● **Problem to solve**:
Of the records that follow, copy only the lines from the line containing "Task: Regenerate the" to the line containing "Screen dimensions: 580x1289", both included, exactly as written.

● **Provided data**:
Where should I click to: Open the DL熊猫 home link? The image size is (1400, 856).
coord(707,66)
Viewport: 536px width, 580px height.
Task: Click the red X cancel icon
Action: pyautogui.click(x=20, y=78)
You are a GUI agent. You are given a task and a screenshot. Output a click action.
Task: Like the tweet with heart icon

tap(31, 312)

...

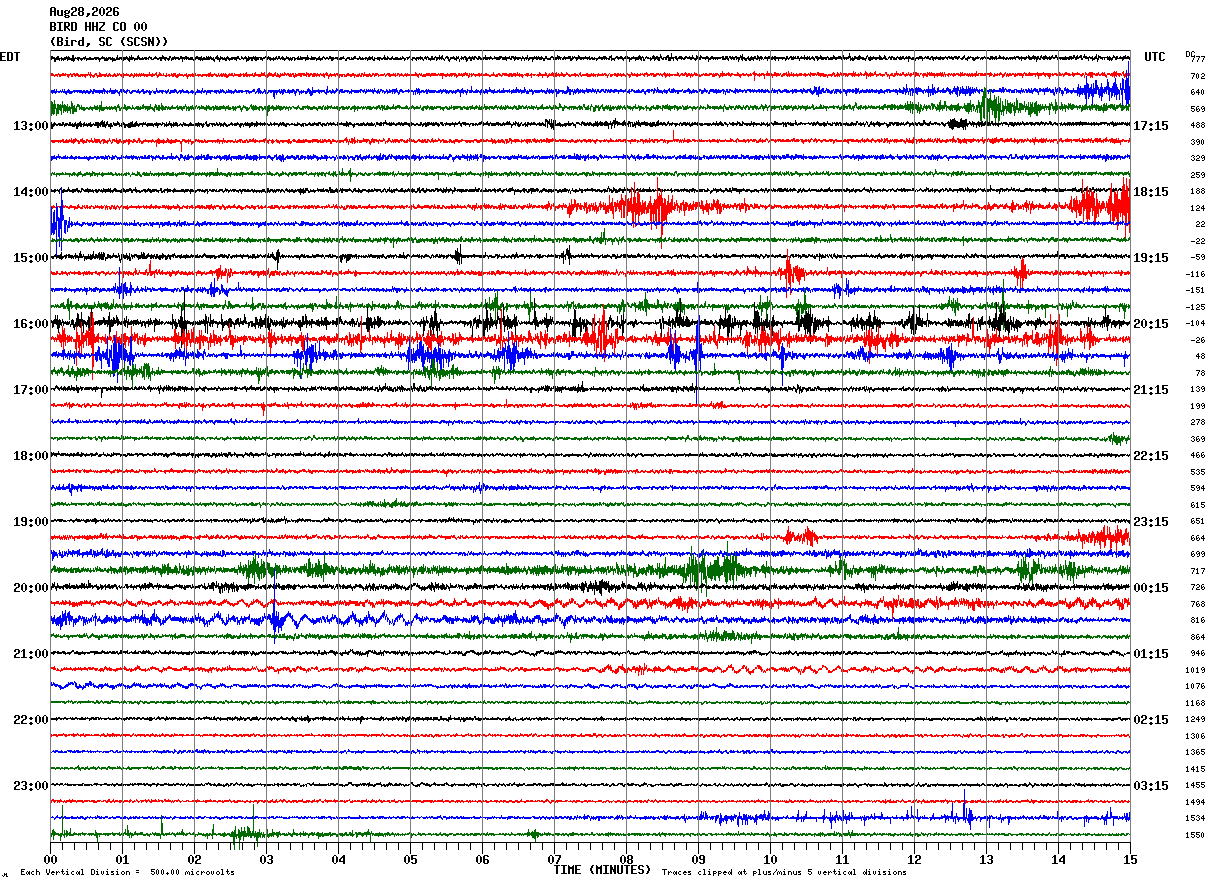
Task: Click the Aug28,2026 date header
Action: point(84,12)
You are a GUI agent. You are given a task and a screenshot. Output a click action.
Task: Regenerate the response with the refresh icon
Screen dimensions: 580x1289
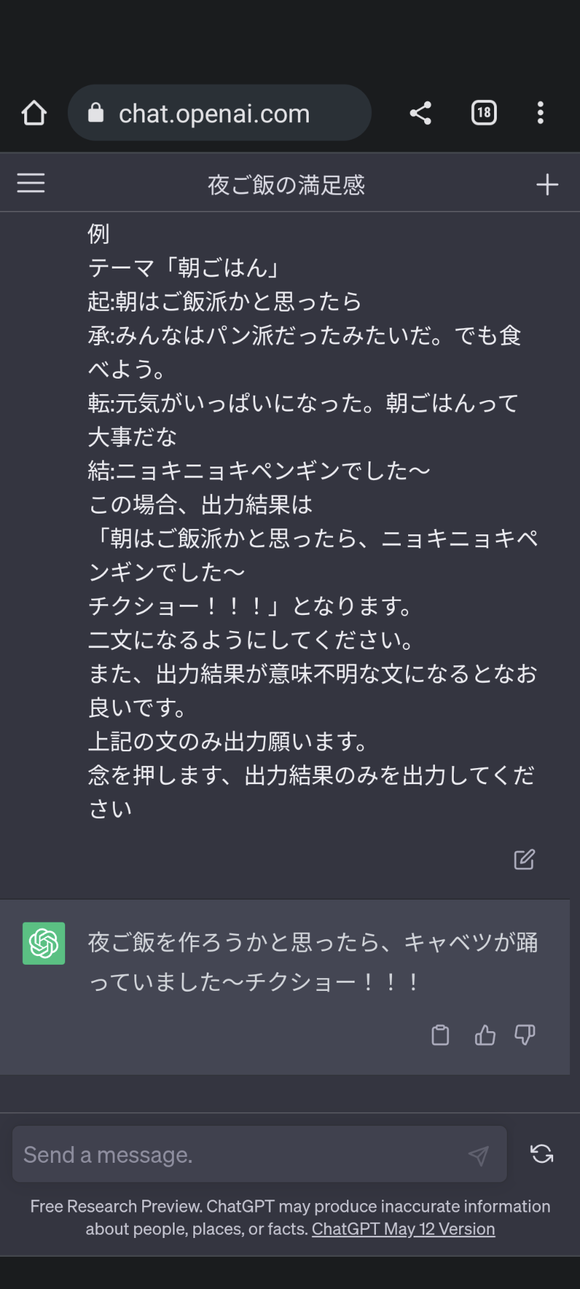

● **Answer space**:
Task: Regenerate the response with the refresh icon
Screen dimensions: 580x1289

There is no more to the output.